**About this task:** Write out every entry in full. Leave nothing out.

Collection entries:
# # # #
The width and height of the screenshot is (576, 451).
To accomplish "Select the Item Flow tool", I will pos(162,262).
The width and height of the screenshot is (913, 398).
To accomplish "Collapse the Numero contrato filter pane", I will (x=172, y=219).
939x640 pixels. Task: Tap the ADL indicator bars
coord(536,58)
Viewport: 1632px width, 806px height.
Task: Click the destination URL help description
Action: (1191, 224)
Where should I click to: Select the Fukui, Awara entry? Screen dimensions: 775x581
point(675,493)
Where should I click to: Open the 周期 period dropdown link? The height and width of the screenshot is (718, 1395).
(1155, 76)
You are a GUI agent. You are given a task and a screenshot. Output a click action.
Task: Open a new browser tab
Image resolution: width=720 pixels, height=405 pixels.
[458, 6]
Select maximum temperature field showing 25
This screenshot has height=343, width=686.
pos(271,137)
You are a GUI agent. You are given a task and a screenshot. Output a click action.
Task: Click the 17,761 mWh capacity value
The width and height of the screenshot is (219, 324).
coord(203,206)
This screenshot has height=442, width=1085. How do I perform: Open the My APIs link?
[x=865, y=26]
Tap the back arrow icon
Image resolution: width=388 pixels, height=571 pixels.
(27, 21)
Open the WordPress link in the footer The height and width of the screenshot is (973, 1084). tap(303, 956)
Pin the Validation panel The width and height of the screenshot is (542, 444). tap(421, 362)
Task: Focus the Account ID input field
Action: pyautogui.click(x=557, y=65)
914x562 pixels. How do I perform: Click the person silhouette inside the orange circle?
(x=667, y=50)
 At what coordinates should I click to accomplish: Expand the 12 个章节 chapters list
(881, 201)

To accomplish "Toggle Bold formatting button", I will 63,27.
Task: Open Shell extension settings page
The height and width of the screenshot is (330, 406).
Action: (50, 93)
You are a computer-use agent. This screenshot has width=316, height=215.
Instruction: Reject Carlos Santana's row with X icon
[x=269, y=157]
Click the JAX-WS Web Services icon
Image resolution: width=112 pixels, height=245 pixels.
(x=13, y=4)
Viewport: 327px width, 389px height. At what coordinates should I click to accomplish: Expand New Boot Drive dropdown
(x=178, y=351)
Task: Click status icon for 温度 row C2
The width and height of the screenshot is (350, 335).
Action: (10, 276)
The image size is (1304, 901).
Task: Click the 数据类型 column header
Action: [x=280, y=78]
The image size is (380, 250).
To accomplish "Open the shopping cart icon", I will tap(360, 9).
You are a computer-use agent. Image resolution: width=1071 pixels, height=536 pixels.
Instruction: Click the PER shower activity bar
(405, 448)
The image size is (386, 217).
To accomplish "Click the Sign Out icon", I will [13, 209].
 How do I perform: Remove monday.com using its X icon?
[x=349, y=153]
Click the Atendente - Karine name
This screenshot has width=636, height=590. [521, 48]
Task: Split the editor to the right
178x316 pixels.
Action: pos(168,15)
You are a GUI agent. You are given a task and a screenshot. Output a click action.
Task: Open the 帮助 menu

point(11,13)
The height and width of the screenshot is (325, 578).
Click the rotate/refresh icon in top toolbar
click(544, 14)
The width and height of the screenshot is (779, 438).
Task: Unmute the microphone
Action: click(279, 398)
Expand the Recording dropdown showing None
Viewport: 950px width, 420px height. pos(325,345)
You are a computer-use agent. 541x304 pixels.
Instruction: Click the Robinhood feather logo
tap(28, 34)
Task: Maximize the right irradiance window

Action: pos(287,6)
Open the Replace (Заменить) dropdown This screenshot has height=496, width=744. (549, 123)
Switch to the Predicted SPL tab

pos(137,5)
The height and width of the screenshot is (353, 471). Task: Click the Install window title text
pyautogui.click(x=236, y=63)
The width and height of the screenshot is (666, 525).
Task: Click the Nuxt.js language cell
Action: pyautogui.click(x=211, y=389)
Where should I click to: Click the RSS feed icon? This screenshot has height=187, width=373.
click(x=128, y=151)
# # # #
**Reply:**
The width and height of the screenshot is (576, 451).
To accomplish "Select the Item Flow tool", I will pos(162,262).
The width and height of the screenshot is (913, 398).
To accomplish "Collapse the Numero contrato filter pane", I will (x=172, y=219).
939x640 pixels. Task: Tap the ADL indicator bars
coord(536,58)
Viewport: 1632px width, 806px height.
Task: Click the destination URL help description
Action: (1191, 224)
Where should I click to: Select the Fukui, Awara entry? Screen dimensions: 775x581
point(675,493)
Where should I click to: Open the 周期 period dropdown link? The height and width of the screenshot is (718, 1395).
(1155, 76)
You are a GUI agent. You are given a task and a screenshot. Output a click action.
Task: Open a new browser tab
Image resolution: width=720 pixels, height=405 pixels.
[458, 6]
Select maximum temperature field showing 25
This screenshot has height=343, width=686.
pos(271,137)
You are a GUI agent. You are given a task and a screenshot. Output a click action.
Task: Click the 17,761 mWh capacity value
The width and height of the screenshot is (219, 324).
coord(203,206)
This screenshot has height=442, width=1085. How do I perform: Open the My APIs link?
[x=865, y=26]
Tap the back arrow icon
Image resolution: width=388 pixels, height=571 pixels.
(27, 21)
Open the WordPress link in the footer The height and width of the screenshot is (973, 1084). tap(303, 956)
Pin the Validation panel The width and height of the screenshot is (542, 444). tap(421, 362)
Task: Focus the Account ID input field
Action: pyautogui.click(x=557, y=65)
914x562 pixels. How do I perform: Click the person silhouette inside the orange circle?
(x=667, y=50)
 At what coordinates should I click to accomplish: Expand the 12 个章节 chapters list
(881, 201)

To accomplish "Toggle Bold formatting button", I will 63,27.
Task: Open Shell extension settings page
The height and width of the screenshot is (330, 406).
Action: (50, 93)
You are a computer-use agent. This screenshot has width=316, height=215.
Instruction: Reject Carlos Santana's row with X icon
[x=269, y=157]
Click the JAX-WS Web Services icon
Image resolution: width=112 pixels, height=245 pixels.
(x=13, y=4)
Viewport: 327px width, 389px height. At what coordinates should I click to accomplish: Expand New Boot Drive dropdown
(x=178, y=351)
Task: Click status icon for 温度 row C2
The width and height of the screenshot is (350, 335).
Action: (10, 276)
The image size is (1304, 901).
Task: Click the 数据类型 column header
Action: [x=280, y=78]
The image size is (380, 250).
To accomplish "Open the shopping cart icon", I will tap(360, 9).
You are a computer-use agent. Image resolution: width=1071 pixels, height=536 pixels.
Instruction: Click the PER shower activity bar
(405, 448)
The image size is (386, 217).
To accomplish "Click the Sign Out icon", I will [13, 209].
 How do I perform: Remove monday.com using its X icon?
[x=349, y=153]
Click the Atendente - Karine name
This screenshot has width=636, height=590. [521, 48]
Task: Split the editor to the right
178x316 pixels.
Action: pos(168,15)
You are a GUI agent. You are given a task and a screenshot. Output a click action.
Task: Open the 帮助 menu

point(11,13)
The height and width of the screenshot is (325, 578).
Click the rotate/refresh icon in top toolbar
click(544, 14)
The width and height of the screenshot is (779, 438).
Task: Unmute the microphone
Action: click(279, 398)
Expand the Recording dropdown showing None
Viewport: 950px width, 420px height. pos(325,345)
You are a computer-use agent. 541x304 pixels.
Instruction: Click the Robinhood feather logo
tap(28, 34)
Task: Maximize the right irradiance window

Action: pos(287,6)
Open the Replace (Заменить) dropdown This screenshot has height=496, width=744. (549, 123)
Switch to the Predicted SPL tab

pos(137,5)
The height and width of the screenshot is (353, 471). Task: Click the Install window title text
pyautogui.click(x=236, y=63)
The width and height of the screenshot is (666, 525).
Task: Click the Nuxt.js language cell
Action: pyautogui.click(x=211, y=389)
Where should I click to: Click the RSS feed icon? This screenshot has height=187, width=373.
click(x=128, y=151)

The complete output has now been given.